Au Bonheur des Dames












Emile Zola

Ed Livre de poche, 1/07/1997, 542 pages


Roman écrit à partir de l’actualité de l’époque, roman historique pour les lecteurs d’aujourd’hui, ce récit mérite vraiment que l’on s’y intéresse. L’action se déroule durant la troisième république sous la présidence de Jules Grévy, il est publié en 1883, ce qui en fait un récit documentaire abordant divers sujets tels que la société parisienne, l’argent, la richesse, la précarité, les avancées du commerce.

Octave Mouret, fils de Marthe Rougon et François Mouret (voir la conquête de Plassans), homme d’action, organisateur de génie et, dirait on de nos jours, prompt à se lancer dans des concepts innovants, dirige fermement le « Bonheur des Dames » grand magasin situé dans le quartier de l’opéra ou évolue une population aisée.

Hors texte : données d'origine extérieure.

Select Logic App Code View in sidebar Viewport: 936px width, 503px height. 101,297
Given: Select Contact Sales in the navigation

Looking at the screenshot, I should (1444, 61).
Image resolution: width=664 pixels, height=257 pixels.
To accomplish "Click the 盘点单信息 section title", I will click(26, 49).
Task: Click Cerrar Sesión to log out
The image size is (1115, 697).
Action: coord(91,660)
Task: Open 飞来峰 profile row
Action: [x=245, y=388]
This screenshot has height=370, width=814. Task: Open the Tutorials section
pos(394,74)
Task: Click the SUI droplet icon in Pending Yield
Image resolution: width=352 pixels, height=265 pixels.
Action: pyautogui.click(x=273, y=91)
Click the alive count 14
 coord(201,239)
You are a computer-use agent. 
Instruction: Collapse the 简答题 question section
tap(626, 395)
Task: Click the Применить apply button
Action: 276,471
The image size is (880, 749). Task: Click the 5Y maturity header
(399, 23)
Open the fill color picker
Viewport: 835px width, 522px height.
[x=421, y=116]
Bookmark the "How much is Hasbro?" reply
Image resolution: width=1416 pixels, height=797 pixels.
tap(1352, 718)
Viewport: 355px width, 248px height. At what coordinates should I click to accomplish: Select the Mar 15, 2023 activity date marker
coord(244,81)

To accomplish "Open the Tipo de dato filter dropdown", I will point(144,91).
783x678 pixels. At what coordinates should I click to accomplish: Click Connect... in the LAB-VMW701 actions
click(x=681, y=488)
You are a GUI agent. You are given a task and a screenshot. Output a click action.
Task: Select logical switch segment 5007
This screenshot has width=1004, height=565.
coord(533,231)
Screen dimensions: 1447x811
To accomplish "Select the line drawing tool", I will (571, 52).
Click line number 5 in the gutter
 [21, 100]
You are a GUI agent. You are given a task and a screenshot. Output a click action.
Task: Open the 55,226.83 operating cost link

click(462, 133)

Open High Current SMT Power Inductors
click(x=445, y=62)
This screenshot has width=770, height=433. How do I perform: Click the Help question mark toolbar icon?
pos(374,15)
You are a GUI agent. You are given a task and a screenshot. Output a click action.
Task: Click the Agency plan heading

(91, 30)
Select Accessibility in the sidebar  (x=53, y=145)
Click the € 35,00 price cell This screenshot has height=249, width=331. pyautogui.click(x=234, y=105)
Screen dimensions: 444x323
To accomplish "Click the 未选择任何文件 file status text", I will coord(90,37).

Le commerce prospère, attire des foules toujours plus importantes, crée de l’emploi, et favorise l’essor économique.

On réalise alors la richesse du sujet exploité par Emile Zola qui passe en revue les différentes couches de la société parisienne : depuis les vendeurs et les vendeuses, exploités, privés d’une certaine liberté, victimes des abus de pouvoir des supérieurs dans cette micro société que représente le Bonheur des Dames, victime des jalousies, de la méchanceté des pairs, en situation précaire car on ne sait pas si on sera autorisé à revenir le lendemain, exploités. Pour dénoncer les travers de ce peuple, l’écrivain donne vie à Denise Baudu : jeune orpheline qui arrive à Paris avec les deux frères dont elle a désormais la charge. Elle arrive chez son oncle, propriétaire d’un petit commerce de textile : « le vieil Elbeuf ». Elle est engagée au Bonheur des Dames et deviendra celle par qui on prend connaissance de l’ensemble des employés, de la hiérarchie existante, des habitudes, d’un règlement qui montre bien peu de respect pour la personne et sa vie privée.

Pour pointer du doigt la bonne société parisienne aisée, Zola introduit la maîtresse d’Octave Mouret, Henriette Desforges, ainsi que les couples qu’elle fréquente, un groupe qui semble très bien représenter les nantis, tout en exposant des phénomènes produits par l’étalage des biens : le vol, les dépenses compulsives, les astuces d’acheteuses…

Mais l’écrivain ne se contente pas de décrire voire de dénoncer, il expose quelques techniques de vente et montre comment le puissant Octave Mouret s’y prend pour exploiter ses clients et créer les besoins chez les femmes. C’est là l’aspect du roman que j’ai vraiment préféré en constatant que les techniques pour forcer la vente sont similaires aux techniques actuelles : flatter le client, changer les rayons de place, promettre des économies à qui se livre aux achats intéressants, faire du client le roi du lieu, proposer des ventes exceptionnelles pour grossir le chiffre d’affaire.

Fort de son succès, le Bonheur des Dames, tout comme le font nos grandes surfaces aujourd’hui, tue le petit commerce, et c’est avec angoisse que l’on verra péricliter le petit commerce… Zola décrira d’ailleurs le commerce comme une machine inhumaine qui n’est pas sans rappeler la mine et le puits de Germinal sorte de monstre assoiffé qui absorbe clients, vendeurs et toute personne qui viennent s’y perdre.

Le personnage de Denise est central : elle met en évidence la méchanceté, l’égoïsme, la cupidité, les mœurs légère de la société. Sa personnalité bien affirmée, ses principes, son travail consciencieux, son ambition en font un personnage qui se détache de l’ensemble et contraste avec l’ensemble du personnel.

Si j’ai trouvé certains chapitres un peu longs, particulièrement les ventes exceptionnelles où se rue la foule des acheteurs, j’ai beaucoup apprécié la richesse de ce roman bien documenté par son auteur qui n’a pas hésité à passer des journées au bon Marché, l’un des plus anciens magasins de Paris.

Belle promenade également dans le quartier de l’opéra, dans ses rues et ses passages couverts.